Palestra foi patrocinada pela Unicuritiba e faz parte da campanha de 30 anos do SESCAP-PR

Uma palestra que apresentou os detalhes da Reforma Trabalhista após um ano de sua implantação movimentou o SESCAP-PR na manhã desta terça-feira, 25, em Curitiba. O evento, foi patrocinado pela Unicuritiba e integra a campanha de 30 anos do SESCAP-PR.

 A palestra foi apresentada pela advogada trabalhista Ana Paula Pavelski, que comentou sobre as mudanças ocorridas após a publicação da Lei 13.467/17. Um dos temas foi a terceirização, que vem gerando grande polêmica. A advogada concordou com a opinião de que a nova forma impactou no número de ações trabalhistas. “A terceirização retira direitos de uma categoria e te enquadra em outra que nem sempre é a sua categoria”, explica.

No caso da terceirização, a advogada esclareceu que o empregador da empresa prestadora de serviços é o responsável pelo terceirizado e não a empresa que contrata os serviços, acendendo um alerta. “A subordinação cabe à empresa e não a quem usufrui de seus serviços. O contrato que o tomador assinar precisa ter clara a especificação de funções e o terceirizado só pode exercer as atividades técnicas contratadas, pois, do contrário, configura vínculo empregatício”, disse Ana Paula.

“Pejotização”

Segundo a advogada, uma situação que se tornou muito comum com a implantação da nova Lei, é a chamada “pejotização”, gíria que caracteriza a abertura de uma pessoa jurídica. “Terceirizar não é ‘pejotizar’. Muitas empresas estão demitindo seus funcionários e os recontratando na condição de pessoa jurídica, mas isso não é permitido. Pois o terceirizado não pode ter tido vínculo empregatício pelo período de 18 meses antes do novo contrato”, explicou.

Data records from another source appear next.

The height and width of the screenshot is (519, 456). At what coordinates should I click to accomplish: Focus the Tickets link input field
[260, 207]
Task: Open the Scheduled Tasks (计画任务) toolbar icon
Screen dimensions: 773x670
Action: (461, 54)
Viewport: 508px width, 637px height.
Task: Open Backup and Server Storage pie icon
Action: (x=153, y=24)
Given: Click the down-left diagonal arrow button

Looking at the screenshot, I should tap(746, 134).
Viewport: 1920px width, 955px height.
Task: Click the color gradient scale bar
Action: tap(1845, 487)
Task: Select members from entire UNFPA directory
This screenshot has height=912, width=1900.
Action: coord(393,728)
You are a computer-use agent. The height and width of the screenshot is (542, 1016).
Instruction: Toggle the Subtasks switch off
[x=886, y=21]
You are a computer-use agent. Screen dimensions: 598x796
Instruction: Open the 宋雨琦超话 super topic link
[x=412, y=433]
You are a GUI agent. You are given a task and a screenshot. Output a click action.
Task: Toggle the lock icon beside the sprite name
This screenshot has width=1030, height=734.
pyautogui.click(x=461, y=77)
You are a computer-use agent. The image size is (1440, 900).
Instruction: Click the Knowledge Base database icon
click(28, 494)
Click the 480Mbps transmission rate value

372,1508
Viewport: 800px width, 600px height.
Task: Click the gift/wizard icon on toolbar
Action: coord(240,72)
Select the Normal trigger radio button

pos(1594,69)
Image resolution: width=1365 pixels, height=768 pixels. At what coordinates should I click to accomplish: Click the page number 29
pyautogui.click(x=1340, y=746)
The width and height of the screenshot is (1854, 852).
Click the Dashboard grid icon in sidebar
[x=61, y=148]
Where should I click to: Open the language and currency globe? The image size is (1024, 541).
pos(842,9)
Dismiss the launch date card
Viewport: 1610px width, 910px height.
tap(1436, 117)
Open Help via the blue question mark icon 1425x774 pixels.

Outra ocorrência comum nas empresas, com a nova lei, é a bonificação dos terceirizados com direitos semelhantes aos de seus empregados, o que também caracteriza vínculos empregatícios. “O terceirizado precisa ter autonomia e não subordinação. As empresas não podem exigir cumprimento de horário de trabalho, a não ser que alguma regra esteja acordada em contrato. Estabelecimento de metas, plano de saúde, férias coletivas e outros benefícios configuram vínculo empregatício”, afirma. “É preciso ter muito cuidado, pois muitas empresas terceirizam para economizar com os encargos trabalhistas. Mas, se o terceirizado entrar com uma ação trabalhista que for comprovada, a empresa terá que pagar os custos de uma única vez”, alerta Ana Paula que frisa que a relação de trabalho não pode exigir pessoalidade, visto que o que importa é o serviço.

Terceirização no setor público

O assunto é tão atual que o presidente da República, Michel Temer, sancionou o Decreto 9507/18 que regulamenta a contratação de terceirizados no setor público. O decreto foi publicado no Diário Oficial desta segunda-feira, 24 de setembro.

Ações trabalhistas

Com as impressões colhidas com a Reforma Trabalhista e o aumento das ações trabalhistas, o alerta fica também para os contadores. “É importantíssimo que os contadores orientem seus clientes a terem cópias de documentos quando contratarem serviços terceirizados para municiar o departamento jurídico em caso de ações trabalhistas”, orienta a advogada.